海洋环境下混凝土中腐蚀离子传输与结合研究

发布时间：2018-01-21 17:32

  本文关键词： 混凝土 氯离子 硫酸根 海洋环境 结合能力 表面区浓度　出处：《青岛理工大学》2013年硕士论文　论文类型：学位论文

【摘要】：混凝土耐久性问题是当今世界各国海洋工程所面临的最严峻问题之一，海洋环境中高浓度的氯离子和硫酸根离子是引起钢筋锈蚀及混凝土保护层损伤破坏的主要因素。本文通过海洋暴露试验，室内模拟试验系统研究不同腐蚀环境、不同类型混凝土的氯离子结合能力、混凝土表面氯离子浓度演变规律。以及不同类型、不同海洋腐蚀区域混凝土中硫酸根反应量及表面区硫酸根离子演变规律。研究的主要内容及相关结论如下： （1）本文通过海洋环境（大气区、浪溅区、潮汐区、海沙区）及室内模拟环境暴露试验，研究了海洋不同区域、混凝土中矿物掺合料类型及掺量、腐蚀龄期对混凝土氯离子结合能力的影响。

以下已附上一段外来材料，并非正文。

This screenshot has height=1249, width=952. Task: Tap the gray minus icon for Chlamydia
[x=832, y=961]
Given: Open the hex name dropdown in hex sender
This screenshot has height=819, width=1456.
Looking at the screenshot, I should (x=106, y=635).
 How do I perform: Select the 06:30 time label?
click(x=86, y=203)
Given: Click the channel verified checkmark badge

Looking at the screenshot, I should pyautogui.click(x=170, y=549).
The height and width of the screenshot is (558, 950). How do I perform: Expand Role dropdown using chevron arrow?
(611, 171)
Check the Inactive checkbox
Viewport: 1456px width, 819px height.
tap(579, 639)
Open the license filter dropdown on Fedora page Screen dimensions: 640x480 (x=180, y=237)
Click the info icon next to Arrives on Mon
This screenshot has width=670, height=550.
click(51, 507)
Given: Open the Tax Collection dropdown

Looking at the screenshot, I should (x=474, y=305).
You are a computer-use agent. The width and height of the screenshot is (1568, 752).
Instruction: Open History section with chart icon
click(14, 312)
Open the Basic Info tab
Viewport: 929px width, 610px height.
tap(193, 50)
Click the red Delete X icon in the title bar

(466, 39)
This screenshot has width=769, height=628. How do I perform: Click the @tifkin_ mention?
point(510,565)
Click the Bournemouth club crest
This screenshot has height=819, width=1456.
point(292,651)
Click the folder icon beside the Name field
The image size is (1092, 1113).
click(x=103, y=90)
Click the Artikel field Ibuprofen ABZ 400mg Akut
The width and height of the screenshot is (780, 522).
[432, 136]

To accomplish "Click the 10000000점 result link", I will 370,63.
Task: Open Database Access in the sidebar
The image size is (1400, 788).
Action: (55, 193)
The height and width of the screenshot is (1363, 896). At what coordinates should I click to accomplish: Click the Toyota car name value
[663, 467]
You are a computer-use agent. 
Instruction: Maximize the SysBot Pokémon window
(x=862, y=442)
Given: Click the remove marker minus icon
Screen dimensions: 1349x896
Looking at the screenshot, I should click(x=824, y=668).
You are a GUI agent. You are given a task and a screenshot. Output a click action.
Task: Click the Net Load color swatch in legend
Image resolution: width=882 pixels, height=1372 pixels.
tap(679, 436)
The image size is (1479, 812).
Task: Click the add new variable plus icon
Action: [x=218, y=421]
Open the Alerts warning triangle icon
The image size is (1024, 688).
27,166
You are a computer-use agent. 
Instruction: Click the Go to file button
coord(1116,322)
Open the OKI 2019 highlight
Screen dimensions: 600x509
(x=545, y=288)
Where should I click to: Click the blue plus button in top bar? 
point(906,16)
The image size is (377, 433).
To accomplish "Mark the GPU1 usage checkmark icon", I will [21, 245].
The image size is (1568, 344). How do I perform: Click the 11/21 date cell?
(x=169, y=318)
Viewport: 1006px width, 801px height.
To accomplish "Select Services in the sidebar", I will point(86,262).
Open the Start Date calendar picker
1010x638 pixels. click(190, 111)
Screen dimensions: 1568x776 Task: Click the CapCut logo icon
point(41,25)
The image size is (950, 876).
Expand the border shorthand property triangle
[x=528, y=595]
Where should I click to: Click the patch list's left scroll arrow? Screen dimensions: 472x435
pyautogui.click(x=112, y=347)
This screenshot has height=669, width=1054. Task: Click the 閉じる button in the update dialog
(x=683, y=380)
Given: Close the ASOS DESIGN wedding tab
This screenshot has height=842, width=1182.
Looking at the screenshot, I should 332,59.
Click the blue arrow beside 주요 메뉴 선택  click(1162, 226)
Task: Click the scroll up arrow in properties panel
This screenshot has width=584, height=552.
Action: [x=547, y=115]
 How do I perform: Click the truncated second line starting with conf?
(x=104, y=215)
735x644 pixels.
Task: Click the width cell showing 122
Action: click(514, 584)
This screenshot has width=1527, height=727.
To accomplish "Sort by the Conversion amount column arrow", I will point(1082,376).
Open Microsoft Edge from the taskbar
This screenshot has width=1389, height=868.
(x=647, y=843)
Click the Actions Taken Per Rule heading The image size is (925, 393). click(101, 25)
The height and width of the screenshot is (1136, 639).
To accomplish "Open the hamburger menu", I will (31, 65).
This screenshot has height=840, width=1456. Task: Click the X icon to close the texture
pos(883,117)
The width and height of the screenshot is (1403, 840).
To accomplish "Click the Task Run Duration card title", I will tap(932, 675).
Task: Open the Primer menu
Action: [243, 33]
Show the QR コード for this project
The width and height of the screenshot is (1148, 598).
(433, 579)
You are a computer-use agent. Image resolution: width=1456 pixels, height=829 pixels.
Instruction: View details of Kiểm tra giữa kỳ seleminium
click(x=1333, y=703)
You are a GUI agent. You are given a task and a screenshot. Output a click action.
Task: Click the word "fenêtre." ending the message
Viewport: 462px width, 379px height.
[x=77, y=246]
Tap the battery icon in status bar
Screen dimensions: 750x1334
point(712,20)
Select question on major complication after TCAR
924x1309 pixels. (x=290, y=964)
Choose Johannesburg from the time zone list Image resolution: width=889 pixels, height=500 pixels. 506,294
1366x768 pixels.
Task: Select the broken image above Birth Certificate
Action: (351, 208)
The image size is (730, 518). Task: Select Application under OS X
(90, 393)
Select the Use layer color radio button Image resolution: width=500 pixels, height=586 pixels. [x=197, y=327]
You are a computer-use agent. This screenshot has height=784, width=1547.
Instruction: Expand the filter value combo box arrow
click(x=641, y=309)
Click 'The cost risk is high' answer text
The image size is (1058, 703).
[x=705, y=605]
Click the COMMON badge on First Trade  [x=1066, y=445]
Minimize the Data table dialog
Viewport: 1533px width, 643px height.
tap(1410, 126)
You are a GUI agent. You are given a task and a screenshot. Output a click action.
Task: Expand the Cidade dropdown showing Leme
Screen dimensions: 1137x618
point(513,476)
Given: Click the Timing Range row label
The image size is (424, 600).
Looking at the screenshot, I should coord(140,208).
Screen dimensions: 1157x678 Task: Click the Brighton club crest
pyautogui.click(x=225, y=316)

试验结果表明：海洋环境下，混凝土氯离子结合能力会在一段龄期内出现下降，随后会随龄期的增长而提高。矿粉掺量为30%或者粉煤灰掺量为15%~30%时，混凝土氯离子结合能力最高；室内环境条件下，置于1%Nacl中的混凝土粉末，其氯离子结合量会随浸泡龄期的延长而增加； （2）本文通过实海暴露试验及室内试验系统研究了矿物掺合料、腐蚀龄期、腐蚀区域对混凝土表面区氯离子浓度的影响。试验结果表明：室内模拟获得的试验结果演变规律与实海暴露一致。海洋环境条件下，掺加适当掺量矿物掺合料可以降低混凝土表面区氯离子浓度。混凝土表面区氯离子浓度关系为：海沙区潮汐区浪溅区大气区。当矿粉掺量为30%时，混凝土表面氯离子浓度最低。混凝土表面区氯离子浓度随腐蚀龄期增加而呈指数增加。适量硫酸根离子存在对混凝土中氯离子的侵入有促进作用。 （3）本文在实海暴露试验基础上，系统研究了矿物掺合料、腐蚀龄期、腐蚀区域对混凝土硫酸根反应量的影响。试验结果表明：掺加矿粉可以有效的减小混凝土与硫酸根的反应量，，降低量最多为10%；掺加粉煤灰可以最多减小混凝土与硫酸根反应量的13%。混凝土与硫酸根反应系数会随龄期增长保持在0.96~0.99之间；海洋不同腐蚀区域混凝土硫酸根离子反应量大小为：潮汐区海沙区浪溅区≈大气区。 （4）本文研究了室内环境下混凝土粉末与硫酸根的反应以及混凝土表面区硫酸根离子演变规律。试验结果表明：当矿粉掺量在50%以上时，可使混凝土抗硫酸根侵蚀性能增强。粉煤灰最佳掺量与腐蚀溶液类型有关。混凝土粉末与硫酸根的反应量会随着龄期的增加而提高。复合溶液中当氯离子浓度较低时能够阻碍硫酸根的侵入。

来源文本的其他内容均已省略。